*WHAT YOU WILL DO:*
Copy out the lines of the records below exactly as they appear, from the line containing "At what coordinates" through the line containing "Open the Logs tab", both included.

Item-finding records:
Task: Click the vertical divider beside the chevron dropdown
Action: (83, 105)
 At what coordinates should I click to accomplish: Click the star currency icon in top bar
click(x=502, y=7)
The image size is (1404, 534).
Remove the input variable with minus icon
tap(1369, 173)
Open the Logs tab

==

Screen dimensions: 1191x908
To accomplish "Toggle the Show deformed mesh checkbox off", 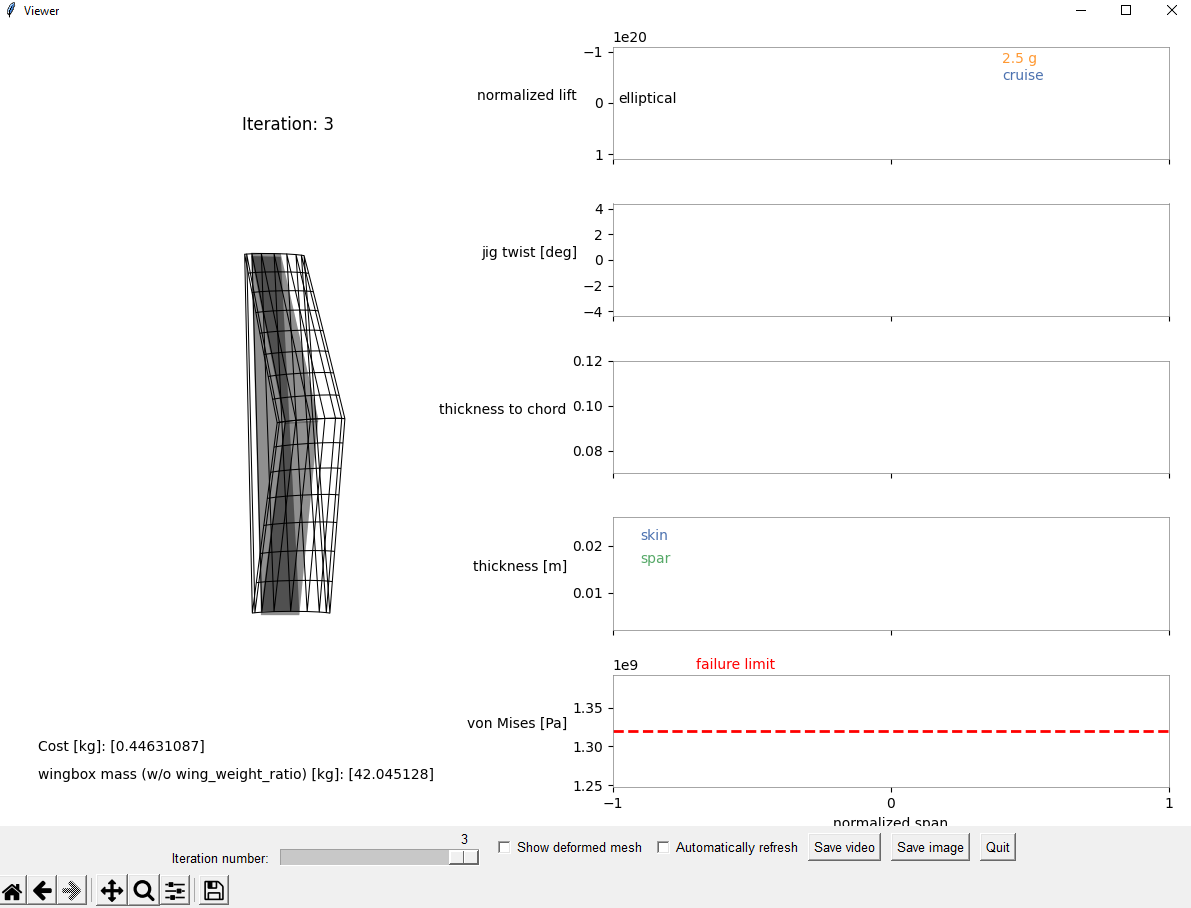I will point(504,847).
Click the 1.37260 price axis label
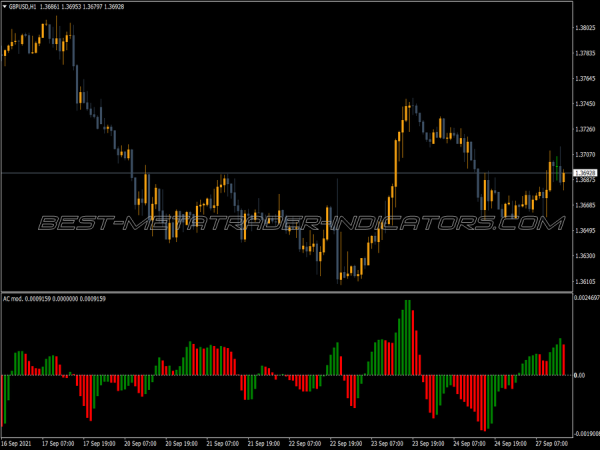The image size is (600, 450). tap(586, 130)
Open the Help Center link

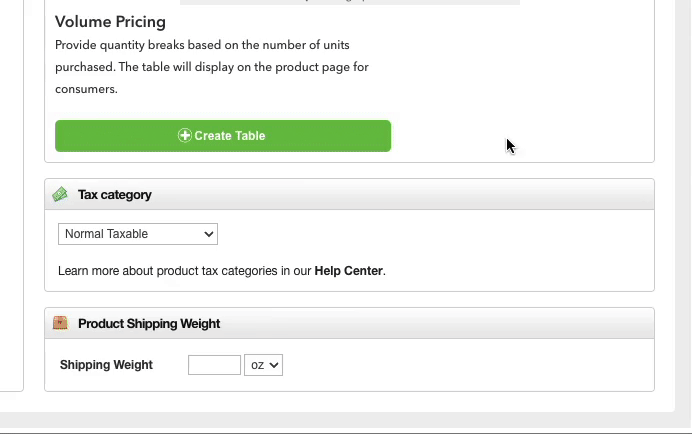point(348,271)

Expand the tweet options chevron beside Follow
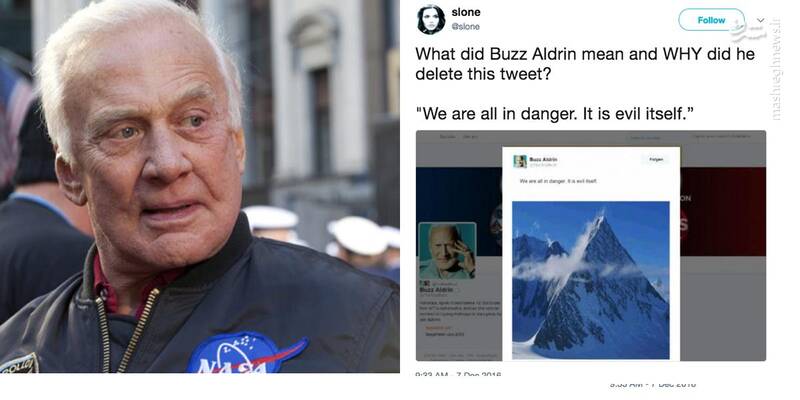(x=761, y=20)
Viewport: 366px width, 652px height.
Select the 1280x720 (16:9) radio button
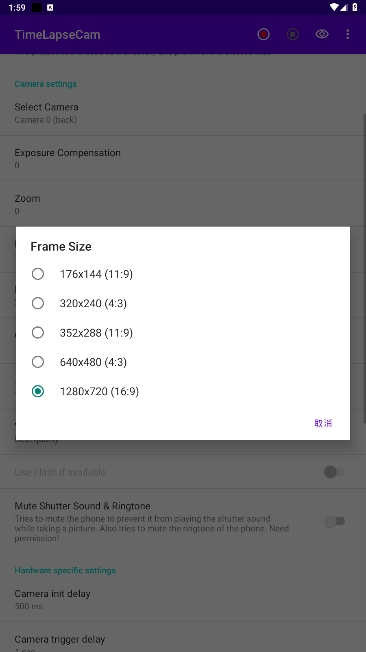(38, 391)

*RESULT BELOW:*
 At what coordinates should I click to accomplish: Click the star currency icon in top bar
click(x=502, y=7)
The image size is (1404, 534).
Remove the input variable with minus icon
tap(1369, 173)
Open the Logs tab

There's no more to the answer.